Database of observed BCRs in pSS

In order to better understand the extent to which the BCR-associated inferences we drew above may be relevant to clinical disease activity, we then attempted to compare our analysis inferences with external datasets. Given the lack of publicly available BCR repertoire data in pSS however, we were unable to find a reference for direct comparison. Instead, we were only able to find a previous study that performed RNAseq of pSS patient and control salivary gland biopsies. As such, we next utilized immune receptor repertoire reconstruction to recover BCR sequences from this source to build an initial dataset of the observed BCR repertoire of pSS patients. Through this analysis, we recovered > 1 × 105 high confidence IgH chain sequences from 114 samples, with most of these chains being supported by multiple reads (Fig. 3A). And while the nature of repertoire reconstruction did not permit us to identify heavy-light chain pairs as in scBCRseq, we also recovered sizeable numbers of high confidence IgL and IgK chain sequences (Fig. 3B, C). As a preliminary analysis, we randomly selected 5000 IgH BCR CDR3 sequences each from control and pSS patients in our reconstructed dataset. By clustering these CDR3 sequences according to their string distance, we could observe in the resulting network that the sequences taken from pSS patients showed an apparent tendency to more readily form clusters (Fig. 3D, E). This observation could be supported by statistical analysis of the number of connected BCR sequences (Fig. 3F) as well as average network clustering coefficient (Fig. 3G). Taken together, these results form a preliminary BCR repertoire database for performing comparisons in pSS patients and hint at the possibility that BCR sequences in pSS patients may be more similar in terms of sequence than in healthy control.

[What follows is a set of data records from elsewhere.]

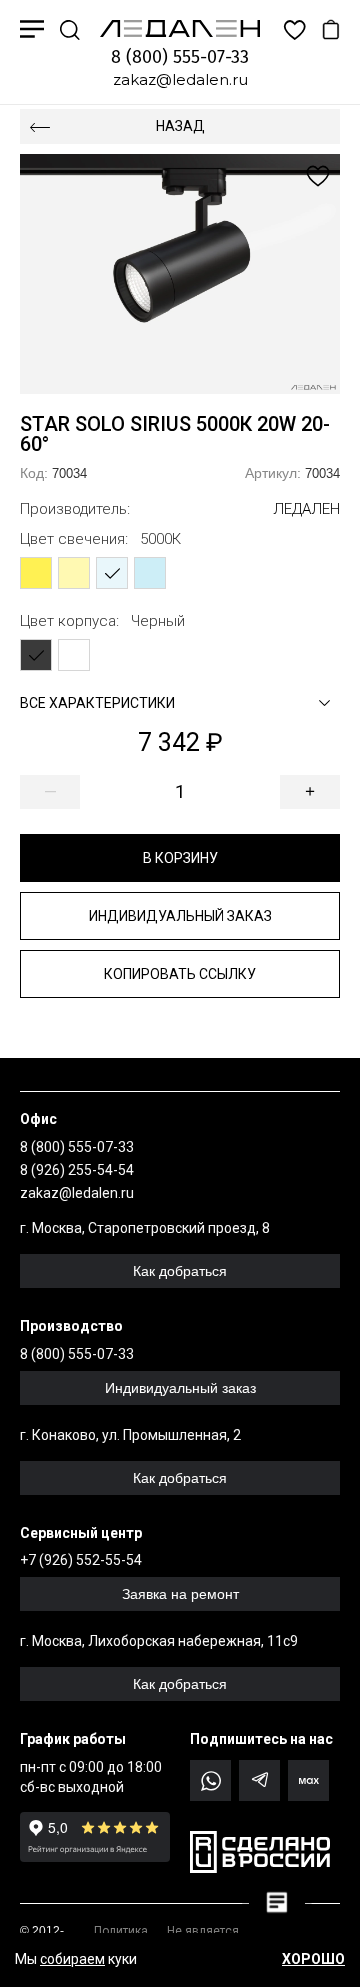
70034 (53, 473)
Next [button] (260, 274)
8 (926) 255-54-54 (77, 1170)
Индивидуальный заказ (180, 916)
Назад (180, 126)
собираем (72, 1959)
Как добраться (180, 1271)
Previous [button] (100, 274)
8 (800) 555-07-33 (180, 57)
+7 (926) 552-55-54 (81, 1560)
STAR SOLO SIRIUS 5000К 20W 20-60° (175, 434)
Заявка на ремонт (180, 1594)
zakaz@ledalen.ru (180, 79)
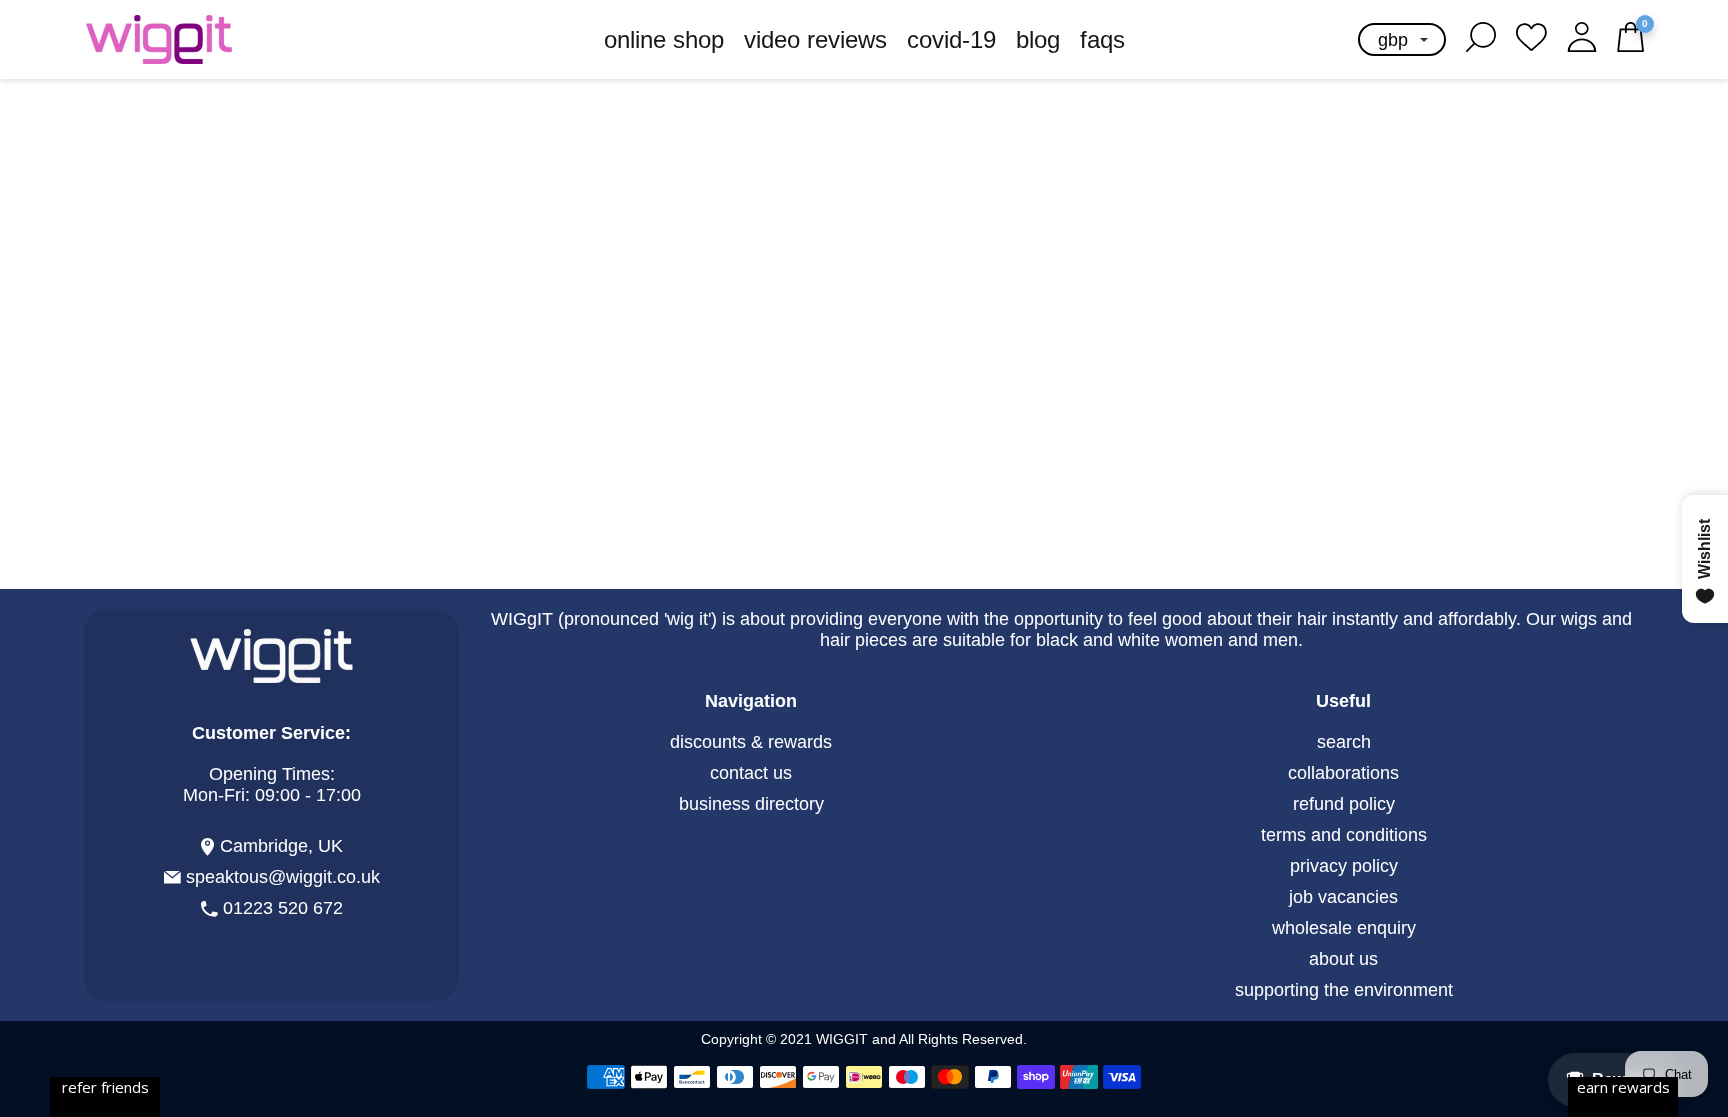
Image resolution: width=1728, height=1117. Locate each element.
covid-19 (951, 39)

To make this repertoire resource accessible, we have compiled these recovered sequences into a publicly available database.

Fig. 3
figure 3

Building a database of observed BCRs in pSS. AC Histogram mapping the count distribution of each observed gland-infiltrating B cell BCR, segregated by chain. D Network visualization of clustering for 5000 randomly downsampled CDR3 AA sequences taken from controls. Nodes with LV distance < 4 are connected by edges. E Clustering of 5000 randomly downsampled sequences, as in D, of sequences from pSS patients. F Summary of connected node count in the control and pSS groups (5 random downsamples). Student’s two-tailed t-test p = 1.89 × 10−6. G Summary of the average clustering coefficient of each network, calculated in Gephi. Student’s two-tailed t-test p = 8.17 × 10−3

pSS patient BCR characteristics correlate with clinical disease activity

Beyond the preliminary sequence-based analyses we performed above, we further analyzed the correspondence between more general repertoire metrics and clinical disease activity using this dataset. Consistent with expectations, we observed that both labial and parotid glands derived from pSS patients had higher counts of recoverable IgH chains compared to controls (Fig. 4A). Labial glands of these pSS patients also showed reduced Shannon diversity compared to control, suggestive of increased clonal expansion (Fig. 4B). However, we only observed suggestive, and not statistically significant, correlations between these metrics and clinical disease activity of these patients as measured through the EULAR Sjogren’s syndrome disease activity index (ESSDAI) (Fig. S7, S8). These results suggest that these general measures of B cell presence may only be suitable for distinguishing pSS patients from controls and may not necessarily robustly reflect dynamic changes in clinical disease activity.

Fig. 4
figure 4

pSS patient BCR κ-λ usage ratios correlate with clinical disease activity. A Boxplot of the total counts of recovered IgH chains in each sample from the labial and parotid glands of pSS patients and controls. p values of pairwise two-tailed Student’s t-test depicted. B Boxplot of the adjusted Shannon entropy of IgH chain CDR3 amino acid sequences in each sample. To normalize for differences in total count, raw Shannon entropy was divided by a scale factor for total IgH count in each sample. C, D Boxplot of the IgA2 isotype usage rate (C) and IgG1 isotype usage rate (D) as a proportion of total IgH counts in each sample. E Boxplot of light chain κ-λ usage ratio in each sample shows no significant variation. F, G Kappa-lambda ratio of labial gland (F) and parotid gland (G) BCRs is positively correlated with ESSDAI disease activity metric. Correlation coefficients and p-values calculated using Pearson’s R

We then sought to evaluate patterns of isotype usage in this dataset. Interestingly, overall IgA2 clones were significantly underrepresented in the labial and parotid glands of pSS patients compared to controls (Fig. 4C). Taken together with our scBCRseq observation that memory IgA2 clones were less common in affected glands compared with circulation, this result suggests that IgA2 antibodies might be less likely to be associated with pSS clinical activity. IgA1 usage did not show a significant decrease (Fig. S9A). At the same time, we observed that labial gland IgM usage was actually slightly higher in pSS patients compared with control, while there was little to no difference in IgD (Fig. S9B-C). In contrast, usage rates of IgG1, but not the other IgG isotypes, was significantly increased in pSS patients (Fig. 4D, S9D-F). Collectively, these results support our inferences from scBCRseq that isotype usages may vary significantly in pSS patients.

At the same time, the κ-λ light chain usage ratio was not significantly varied in pSS patients relative to control (Fig. 4E). However, κ-λ ratio did show a significant positive correlation with clinical disease severity in both labial and parotid biopsies (Fig. 4F, G).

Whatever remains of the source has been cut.